In general, I remain somewhat skeptical of turning to AI wholesale for doing my actual thinking — because I would like to validate any qualitative or quantitative claim that I make in my research. So for that reason I don’t think I will be turning to AI for actually writing a first draft or even broader literature reviews in the recent future. Even quantitatively, I have found it is quite good at explaining why specific approximations (e.g., saddlepoints) work well and it is quite satisfying to actually use it as a learning tool a bit.

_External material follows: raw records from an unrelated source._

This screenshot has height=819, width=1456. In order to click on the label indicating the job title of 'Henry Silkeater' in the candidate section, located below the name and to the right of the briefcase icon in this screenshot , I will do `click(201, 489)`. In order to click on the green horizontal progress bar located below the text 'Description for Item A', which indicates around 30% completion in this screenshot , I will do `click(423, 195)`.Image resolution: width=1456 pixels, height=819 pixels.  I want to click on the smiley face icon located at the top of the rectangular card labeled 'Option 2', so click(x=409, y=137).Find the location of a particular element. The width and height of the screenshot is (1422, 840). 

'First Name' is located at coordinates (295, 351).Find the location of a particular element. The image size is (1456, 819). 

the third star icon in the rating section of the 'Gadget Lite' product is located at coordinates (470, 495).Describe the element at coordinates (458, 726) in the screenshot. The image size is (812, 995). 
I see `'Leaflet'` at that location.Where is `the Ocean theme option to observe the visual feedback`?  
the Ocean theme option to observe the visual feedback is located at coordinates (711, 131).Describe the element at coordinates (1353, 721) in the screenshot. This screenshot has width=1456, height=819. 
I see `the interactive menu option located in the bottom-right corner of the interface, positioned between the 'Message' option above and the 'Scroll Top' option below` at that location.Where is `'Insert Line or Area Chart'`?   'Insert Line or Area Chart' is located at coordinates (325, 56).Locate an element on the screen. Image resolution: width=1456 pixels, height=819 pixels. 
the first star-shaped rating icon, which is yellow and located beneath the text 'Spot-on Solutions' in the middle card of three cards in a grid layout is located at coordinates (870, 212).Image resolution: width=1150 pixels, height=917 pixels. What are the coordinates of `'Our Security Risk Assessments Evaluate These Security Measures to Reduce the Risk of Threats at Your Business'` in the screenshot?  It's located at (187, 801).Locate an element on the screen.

What I’ve highlighted above are clear ways in which AI can be a useful sounding board for improving writing, figures, and in some cases scalability of your research. This is also a great boon for productivity and kind of treating it as a tool for first round of feedback before sending to colleagues to provide further comments which can be kind of nice. It also helped me at least very acutely identify skills I was bad at starting (e.g., making thematic figures), but was ok with doing after the initial version was put together (e.g., editing thematic figures). Finding these reductions in high early activation energy and making sure they pop up frequently enough in your life is critical for yourself to feel like the investment is worth it as an early career researcher.

I’ve also found that limiting my AI use to specific windows of time in my calendar blocks is also a little bit more helpful and now trying to block times where I want to be kind of AI-free. I have not relaly kind of found the ideal ratio of this new style of calendar blocking but broadly I think that it works quite well. I am slowly trying out agentic coding to see if it works well for actually building out software implementations of methods (particularly CLIs), and will put in some updates on this in the future.